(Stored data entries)
◆ ◆ ◆ ◆

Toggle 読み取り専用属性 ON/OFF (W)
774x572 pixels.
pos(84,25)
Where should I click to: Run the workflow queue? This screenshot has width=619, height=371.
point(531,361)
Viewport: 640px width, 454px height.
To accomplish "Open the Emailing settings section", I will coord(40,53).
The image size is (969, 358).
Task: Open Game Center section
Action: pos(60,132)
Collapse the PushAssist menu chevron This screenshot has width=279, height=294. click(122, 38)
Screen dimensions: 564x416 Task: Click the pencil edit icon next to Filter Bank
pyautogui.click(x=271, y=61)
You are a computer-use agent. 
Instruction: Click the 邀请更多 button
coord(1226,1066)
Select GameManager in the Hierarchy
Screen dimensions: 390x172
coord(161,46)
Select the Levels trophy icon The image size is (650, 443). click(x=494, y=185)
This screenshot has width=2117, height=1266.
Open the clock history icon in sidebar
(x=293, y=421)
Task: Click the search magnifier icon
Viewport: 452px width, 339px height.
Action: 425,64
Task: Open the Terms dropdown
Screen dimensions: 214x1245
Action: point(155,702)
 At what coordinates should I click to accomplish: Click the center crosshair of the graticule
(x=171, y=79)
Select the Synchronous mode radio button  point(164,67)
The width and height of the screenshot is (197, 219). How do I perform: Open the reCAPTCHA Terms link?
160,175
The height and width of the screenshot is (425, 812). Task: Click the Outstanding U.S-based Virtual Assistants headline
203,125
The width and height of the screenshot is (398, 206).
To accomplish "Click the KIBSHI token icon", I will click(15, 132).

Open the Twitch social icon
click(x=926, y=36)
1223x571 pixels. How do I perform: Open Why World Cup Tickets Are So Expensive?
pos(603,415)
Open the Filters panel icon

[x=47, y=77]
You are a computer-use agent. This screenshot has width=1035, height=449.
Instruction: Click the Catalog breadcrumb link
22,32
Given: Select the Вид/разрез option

◆ ◆ ◆ ◆

Can you copy all of the records above line for line, changing nothing?

Toggle 読み取り専用属性 ON/OFF (W)
774x572 pixels.
pos(84,25)
Where should I click to: Run the workflow queue? This screenshot has width=619, height=371.
point(531,361)
Viewport: 640px width, 454px height.
To accomplish "Open the Emailing settings section", I will coord(40,53).
The image size is (969, 358).
Task: Open Game Center section
Action: pos(60,132)
Collapse the PushAssist menu chevron This screenshot has width=279, height=294. click(122, 38)
Screen dimensions: 564x416 Task: Click the pencil edit icon next to Filter Bank
pyautogui.click(x=271, y=61)
You are a computer-use agent. 
Instruction: Click the 邀请更多 button
coord(1226,1066)
Select GameManager in the Hierarchy
Screen dimensions: 390x172
coord(161,46)
Select the Levels trophy icon The image size is (650, 443). click(x=494, y=185)
This screenshot has width=2117, height=1266.
Open the clock history icon in sidebar
(x=293, y=421)
Task: Click the search magnifier icon
Viewport: 452px width, 339px height.
Action: 425,64
Task: Open the Terms dropdown
Screen dimensions: 214x1245
Action: point(155,702)
 At what coordinates should I click to accomplish: Click the center crosshair of the graticule
(x=171, y=79)
Select the Synchronous mode radio button  point(164,67)
The width and height of the screenshot is (197, 219). How do I perform: Open the reCAPTCHA Terms link?
160,175
The height and width of the screenshot is (425, 812). Task: Click the Outstanding U.S-based Virtual Assistants headline
203,125
The width and height of the screenshot is (398, 206).
To accomplish "Click the KIBSHI token icon", I will click(15, 132).

Open the Twitch social icon
click(x=926, y=36)
1223x571 pixels. How do I perform: Open Why World Cup Tickets Are So Expensive?
pos(603,415)
Open the Filters panel icon

[x=47, y=77]
You are a computer-use agent. This screenshot has width=1035, height=449.
Instruction: Click the Catalog breadcrumb link
22,32
Given: Select the Вид/разрез option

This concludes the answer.